» Exercise instructions: Continue the news article on the UK Financial Services Authority's fine against Shell, starting right after its final sentence.

» Extract provided:

The Wall Street Journal: UK Market Regulator Earns Stripes With Shell Fine

“”The Shell case, by raising the stakes so dramatically for the FSA, is kind of another way of rattling the handcuffs.”



July 30, 2004 11:07 a.m.

Posted 31 July 04

LONDON — The U.K.’s Financial Services Authority has hit the big time.

By slapping Royal Dutch/Shell Group (RD, SC) with a GBP17 million fine Thursday over the company’s misreporting of its oil and gas reserves earlier this year, the FSA did little damage to the oil giant’s bottom line.

But the penalty, announced alongside a bigger fine that Shell will pay to the U.S. Securities and Exchange Commission, should send a clear warning to the broader market, observers said.

“For other companies it’s quite a chilling message,” said Chris Higson, a professor in the accounting group at London Business School.

“It’s a reminder…that the much sterner and more savage approach to corporate governance, enshrined in some of the recent U.S. responses to scandals, has crossed the Atlantic,” Higson added.

Thursday’s fine was the largest ever by the FSA, a “super-regulator” that not only oversees banks, financial advisers and insurers, but also enforces the listing rules for publicly-traded companies.

The previous record fine of GBP4 million was against Credit Suisse First Boston in December 2002 for attempts to mislead regulators in Japan.

But in lining up alongside the SEC to smack Shell ‘s wrist, the FSA has also drawn attention to one of its own dilemmas: How can the U.K. agency carve out a global reputation for itself as a tough, no-nonsense watchdog, while preserving the collaborative approach to regulation that it believes sets it apart from its bigger – and more litigious – U.S. counterpart?

That’s an issue the FSA, still in its infancy compared with the SEC, is likely to come up against with increasing frequency. The U.K. agency was formed in 1997 but has been the single regulator for financial services only since December 2001.

Earlier this month the FSA’s chief executive, John Tiner, said the agency’s priority now is to pursue breaches of its rules, especially fraud, in a targeted way – a change from the agency’s earlier focus on churning out new rules.

“These are important times for the FSA,” said a senior partner at a London professional services firm. Like others who work in the City, this person asked for anonymity when speaking about the regulator.

“Over the next year or so, the FSA is going to exhibit the new direction they’re going and will be proving to the financial services community the mettle of what they’ve said,” the person continued.

The FSA said Thursday it wouldn’t comment in detail on the Shell settlement until it publishes the findings of its investigation.

But the close co-operation with the SEC on the case, plus its quick resolution – the FSA’s formal inquiry lasted just three months – is proof that the agency’s approach is bearing fruit, said Gay Huey Evans, director of the FSA’s markets division.

“For any company going through an enforcement case, it can only be helpful to get it out of the way very quickly,” Evans said. “Here’s a classic case where if you can get the regulators to work together, it benefits both the company involved as well as the market as a whole.”

Evans and other FSA executives insist, however, that their goal is not to try and compete with the SEC in terms of racking up fines. Nor does the FSA want to emulate U.S. criminal prosecutors, whose investigations have resulted in executives from companies such as Enron Corp. (ENE) being hauled around in handcuffs on national television.

» Material:
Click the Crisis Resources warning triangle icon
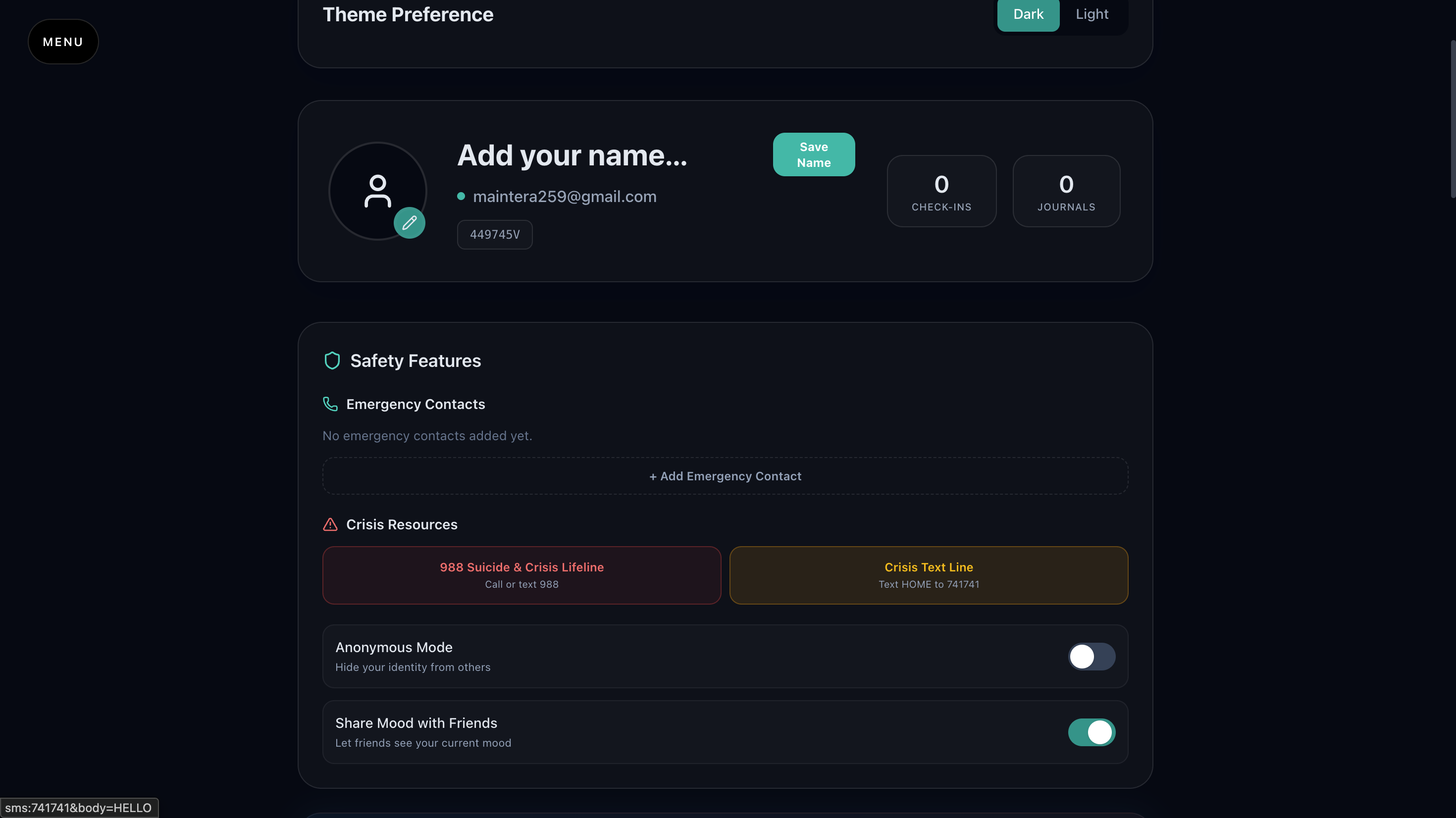 [330, 524]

» The response:
Instead, Evans said, the FSA pursues what it calls a “risk-based” approach to regulation, under which the agency emphasizes codes of best practice and warns against noncompliance.

This approach focuses on deterring wrongdoers, rather than punishing them after the fact, although Tiner has also warned that the FSA won’t hesitate to go after individuals and firms it suspects of market abuse.

Earning the respect of London’s business and political establishments hasn’t been easy, however, in part because of the FSA’s own missteps.

Last month an appeals tribunal in one of the FSA’s highly-publicized market abuse cases collapsed after it emerged that a key FSA official in the case may have prejudiced the proceedings by talking to a judge on the tribunal.

The FSA has also become bogged down in its attempts to clean up a three-year-old scandal involving the possible misselling of failed investments known as split-capital trusts. Most of the 21 firms implicated in the affair are still refusing to bargain on key points with the FSA and it’s unclear whether the FSA will ever be able to claim a clear victory in the matter.

Even before the Shell announcement, however, things were looking up. For example, the FSA is widely credited with cracking down in the past couple of years on selective disclosure of market-moving information.

And earlier this month the agency won praise for taking just 13 days to investigate share dealings in Marks & Spencer Group PLC (MKS.LN) by the company’s new executive, Stuart Rose, at time when M&S was the target of a bid approach.

Still, it’s the high-profile enforcement actions – such as the sight of executives in handcuffs – that will make or break most regulators’ reputations, said the London Business School’s Higson. And that goes for the FSA, he added.

“It’s no longer a gentlemanly game between regulators and companies,” Higson said. “The Shell case, by raising the stakes so dramatically for the FSA, is kind of another way of rattling the handcuffs. It’s another way for the FSA of signaling that this is for real and that they’re going to be tough.”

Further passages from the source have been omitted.